> **Exercise details**: Copy the rows again, requests included, starting with the one that contains "Open the expiration year 2024 dropdown" and ending after the one that contains "pos(384,310)". Shift every coordinate in the answers by -81.

> **Data section**:
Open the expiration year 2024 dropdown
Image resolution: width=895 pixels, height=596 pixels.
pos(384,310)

==

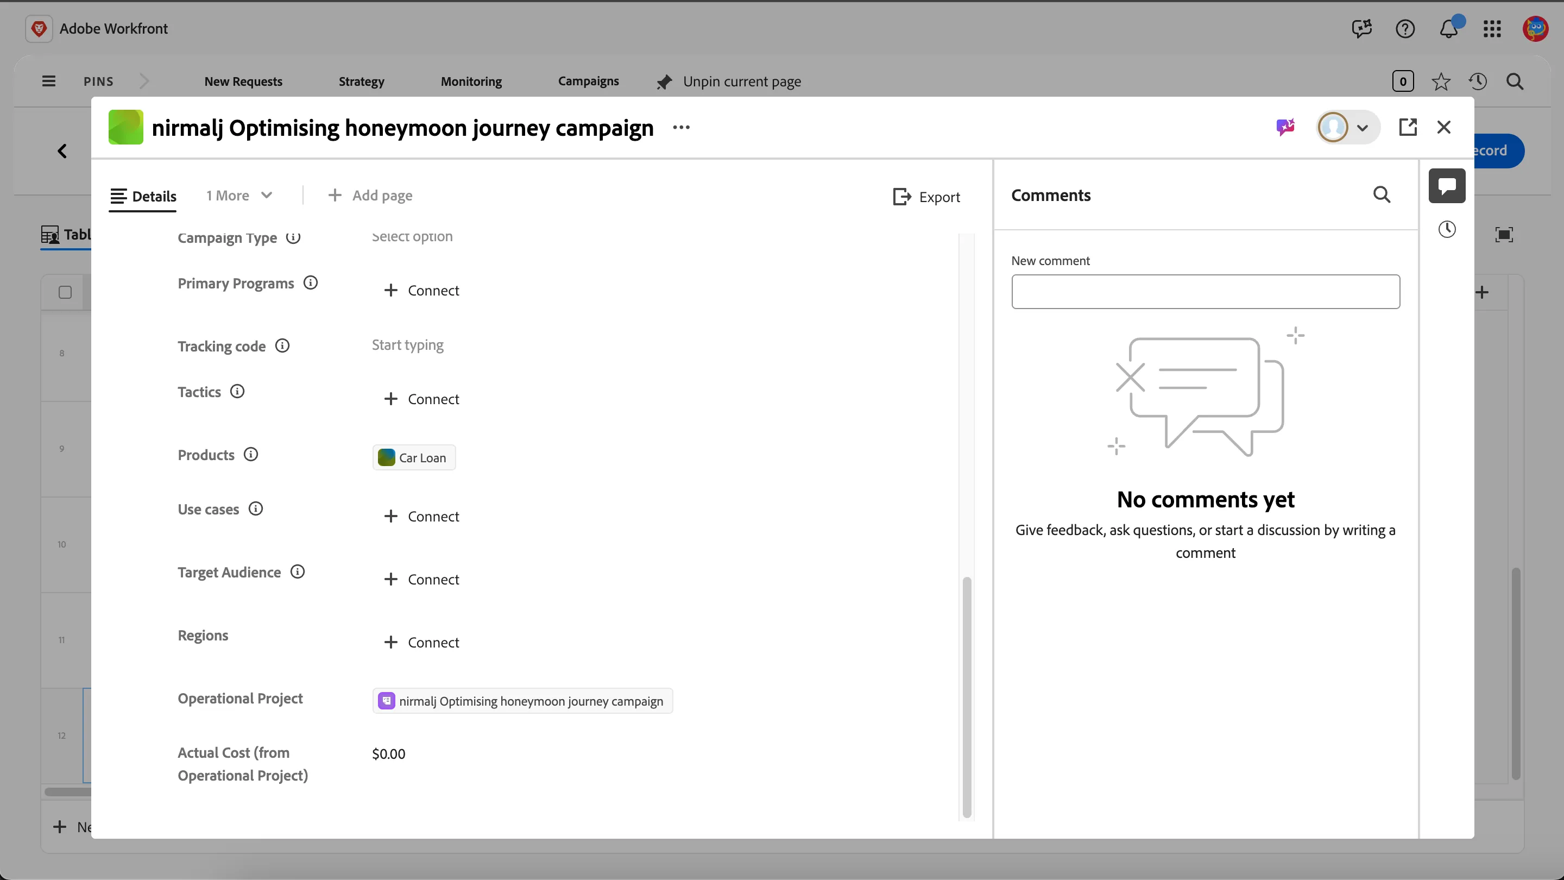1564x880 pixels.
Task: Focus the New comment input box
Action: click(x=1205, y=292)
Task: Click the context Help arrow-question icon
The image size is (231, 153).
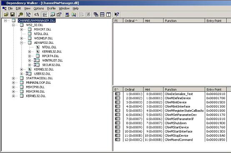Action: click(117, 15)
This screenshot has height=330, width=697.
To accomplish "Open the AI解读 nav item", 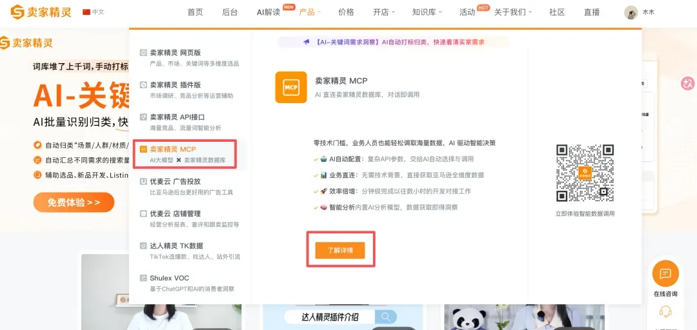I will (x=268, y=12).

--

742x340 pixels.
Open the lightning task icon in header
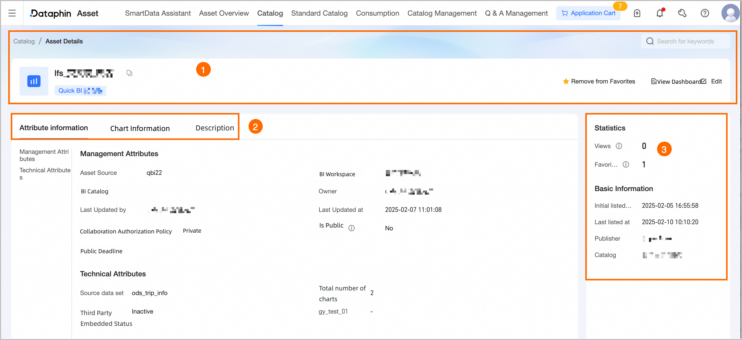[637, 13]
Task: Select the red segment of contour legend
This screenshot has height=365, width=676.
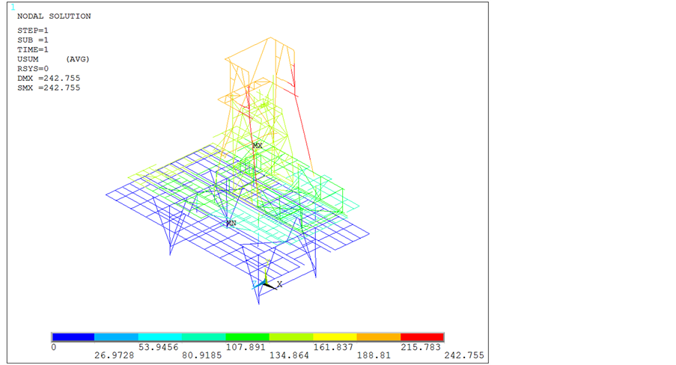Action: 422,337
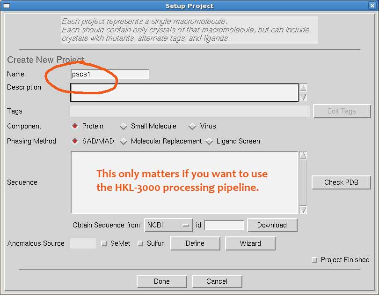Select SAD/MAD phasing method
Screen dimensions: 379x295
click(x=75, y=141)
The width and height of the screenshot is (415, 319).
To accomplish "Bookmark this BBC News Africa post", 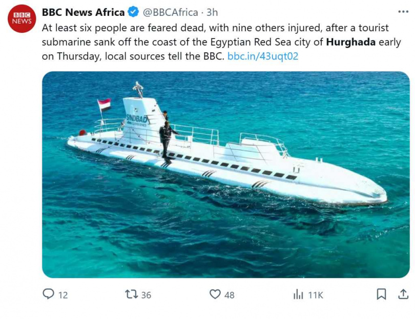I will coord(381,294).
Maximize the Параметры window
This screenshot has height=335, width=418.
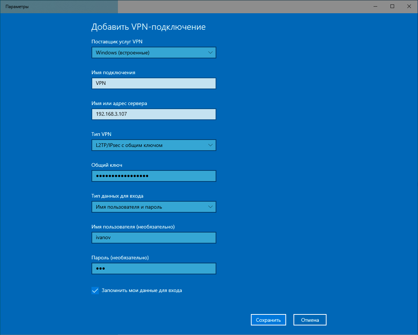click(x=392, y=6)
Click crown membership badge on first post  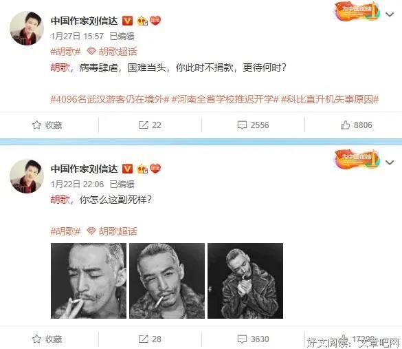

> **Problem solution**:
Open the expiration year 2024 dropdown
Image resolution: width=895 pixels, height=596 pixels.
pos(303,229)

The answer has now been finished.